• Assignment:
Every entry that follows should be reproduced exactly.

• Provided information:
=== Section Start ===

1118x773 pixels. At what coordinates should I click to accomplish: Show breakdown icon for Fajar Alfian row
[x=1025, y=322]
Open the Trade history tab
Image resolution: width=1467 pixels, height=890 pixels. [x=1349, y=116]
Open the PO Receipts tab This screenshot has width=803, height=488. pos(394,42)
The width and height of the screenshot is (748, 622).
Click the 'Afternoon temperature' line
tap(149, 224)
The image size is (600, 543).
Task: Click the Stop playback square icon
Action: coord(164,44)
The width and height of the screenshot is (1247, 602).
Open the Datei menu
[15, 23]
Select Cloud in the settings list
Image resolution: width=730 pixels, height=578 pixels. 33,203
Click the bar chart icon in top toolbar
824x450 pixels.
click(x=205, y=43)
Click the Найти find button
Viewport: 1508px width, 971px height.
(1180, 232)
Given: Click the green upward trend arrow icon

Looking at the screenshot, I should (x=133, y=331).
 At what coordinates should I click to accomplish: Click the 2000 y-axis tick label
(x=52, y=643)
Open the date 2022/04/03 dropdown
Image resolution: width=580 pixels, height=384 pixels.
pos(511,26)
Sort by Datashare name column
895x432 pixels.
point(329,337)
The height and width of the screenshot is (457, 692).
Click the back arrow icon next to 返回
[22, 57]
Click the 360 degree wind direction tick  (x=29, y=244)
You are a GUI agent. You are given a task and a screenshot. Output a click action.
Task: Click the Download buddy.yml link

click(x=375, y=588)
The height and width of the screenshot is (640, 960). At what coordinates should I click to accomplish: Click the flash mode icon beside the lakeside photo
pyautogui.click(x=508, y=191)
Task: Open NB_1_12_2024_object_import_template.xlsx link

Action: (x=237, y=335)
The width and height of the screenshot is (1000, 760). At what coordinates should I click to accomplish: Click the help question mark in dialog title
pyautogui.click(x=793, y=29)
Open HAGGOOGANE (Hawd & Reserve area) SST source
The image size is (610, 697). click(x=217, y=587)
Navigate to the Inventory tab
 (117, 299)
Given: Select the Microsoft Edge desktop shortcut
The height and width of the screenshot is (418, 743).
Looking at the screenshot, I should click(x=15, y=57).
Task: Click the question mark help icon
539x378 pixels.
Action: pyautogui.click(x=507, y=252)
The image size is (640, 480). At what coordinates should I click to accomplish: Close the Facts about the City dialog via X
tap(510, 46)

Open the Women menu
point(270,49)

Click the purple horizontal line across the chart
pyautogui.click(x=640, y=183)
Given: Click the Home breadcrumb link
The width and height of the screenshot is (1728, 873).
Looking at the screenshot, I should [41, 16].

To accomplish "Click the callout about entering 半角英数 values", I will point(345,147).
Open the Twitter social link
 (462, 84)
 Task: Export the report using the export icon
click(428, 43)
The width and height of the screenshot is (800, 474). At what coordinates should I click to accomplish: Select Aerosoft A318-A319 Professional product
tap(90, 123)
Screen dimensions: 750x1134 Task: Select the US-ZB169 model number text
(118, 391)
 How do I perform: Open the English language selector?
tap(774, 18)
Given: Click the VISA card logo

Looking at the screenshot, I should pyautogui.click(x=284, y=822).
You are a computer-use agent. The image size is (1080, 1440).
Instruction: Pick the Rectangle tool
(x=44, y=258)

=== Section End ===

• Your response:
1118x773 pixels. At what coordinates should I click to accomplish: Show breakdown icon for Fajar Alfian row
[x=1025, y=322]
Open the Trade history tab
Image resolution: width=1467 pixels, height=890 pixels. [x=1349, y=116]
Open the PO Receipts tab This screenshot has width=803, height=488. pos(394,42)
The width and height of the screenshot is (748, 622).
Click the 'Afternoon temperature' line
tap(149, 224)
The image size is (600, 543).
Task: Click the Stop playback square icon
Action: coord(164,44)
The width and height of the screenshot is (1247, 602).
Open the Datei menu
[15, 23]
Select Cloud in the settings list
Image resolution: width=730 pixels, height=578 pixels. 33,203
Click the bar chart icon in top toolbar
824x450 pixels.
click(x=205, y=43)
Click the Найти find button
Viewport: 1508px width, 971px height.
(1180, 232)
Given: Click the green upward trend arrow icon

Looking at the screenshot, I should (x=133, y=331).
 At what coordinates should I click to accomplish: Click the 2000 y-axis tick label
(x=52, y=643)
Open the date 2022/04/03 dropdown
Image resolution: width=580 pixels, height=384 pixels.
pos(511,26)
Sort by Datashare name column
895x432 pixels.
point(329,337)
The height and width of the screenshot is (457, 692).
Click the back arrow icon next to 返回
[22, 57]
Click the 360 degree wind direction tick  (x=29, y=244)
You are a GUI agent. You are given a task and a screenshot. Output a click action.
Task: Click the Download buddy.yml link

click(x=375, y=588)
The height and width of the screenshot is (640, 960). At what coordinates should I click to accomplish: Click the flash mode icon beside the lakeside photo
pyautogui.click(x=508, y=191)
Task: Open NB_1_12_2024_object_import_template.xlsx link

Action: (x=237, y=335)
The width and height of the screenshot is (1000, 760). At what coordinates should I click to accomplish: Click the help question mark in dialog title
pyautogui.click(x=793, y=29)
Open HAGGOOGANE (Hawd & Reserve area) SST source
The image size is (610, 697). click(x=217, y=587)
Navigate to the Inventory tab
 (117, 299)
Given: Select the Microsoft Edge desktop shortcut
The height and width of the screenshot is (418, 743).
Looking at the screenshot, I should click(x=15, y=57).
Task: Click the question mark help icon
539x378 pixels.
Action: pyautogui.click(x=507, y=252)
The image size is (640, 480). At what coordinates should I click to accomplish: Close the Facts about the City dialog via X
tap(510, 46)

Open the Women menu
point(270,49)

Click the purple horizontal line across the chart
pyautogui.click(x=640, y=183)
Given: Click the Home breadcrumb link
The width and height of the screenshot is (1728, 873).
Looking at the screenshot, I should [41, 16].

To accomplish "Click the callout about entering 半角英数 values", I will point(345,147).
Open the Twitter social link
 (462, 84)
 Task: Export the report using the export icon
click(428, 43)
The width and height of the screenshot is (800, 474). At what coordinates should I click to accomplish: Select Aerosoft A318-A319 Professional product
tap(90, 123)
Screen dimensions: 750x1134 Task: Select the US-ZB169 model number text
(118, 391)
 How do I perform: Open the English language selector?
tap(774, 18)
Given: Click the VISA card logo

Looking at the screenshot, I should pyautogui.click(x=284, y=822).
You are a computer-use agent. The image size is (1080, 1440).
Instruction: Pick the Rectangle tool
(x=44, y=258)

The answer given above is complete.